Development of Zn²⁺ Selective Fluorescent Probes for Biological Applications

Abstract

  Zn²⁺ is an essential element for life and is known to play important roles in biological processes including gene expression, apoptosis, enzyme regulation, immune system and neurotransmition. To investigate physiological roles of free or chelatable Zn²⁺ in living cells, Zn²⁺-selective fluorescent probes are valuable tools. A variety of fluorescent probes based on quinoline, BF₂ chelated dipyrromethene, fluorescein, etc. has been developed recently. In principle, such tools can provide useful information about zinc biology. However, most of the fluorescent probes presented so far possess a fluorescent core and a separate part for binding to Zn²⁺ within the molecule, so that the molecular weight is usually large and the molecules are hydrophobic.
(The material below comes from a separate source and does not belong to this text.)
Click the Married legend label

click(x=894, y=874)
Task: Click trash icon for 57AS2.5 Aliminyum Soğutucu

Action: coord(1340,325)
As a result, the applications of such molecules in biological systems often face difficulties. Therefore, we need to develop a new class of fluorescent probes for Zn²⁺ with improved molecular characteristics. If the initial core structure is small enough, the fluorescent probes may still be molecular weight below 500 with desirable physico-chemical properties, even after the modifications. In this review, we described novel low-molecular-weight fluorescent probes for Zn²⁺ based on pyridine-pyridone. Small modification of pyridine-pyridone core structure brought about a marked improvement such as aqueous solubility, affinity toward Zn²⁺, and fluorescence ON/OFF switching. Fluorescence images of Zn²⁺ in cells showed that the pyridine-pyridone probe can be used in biological applications.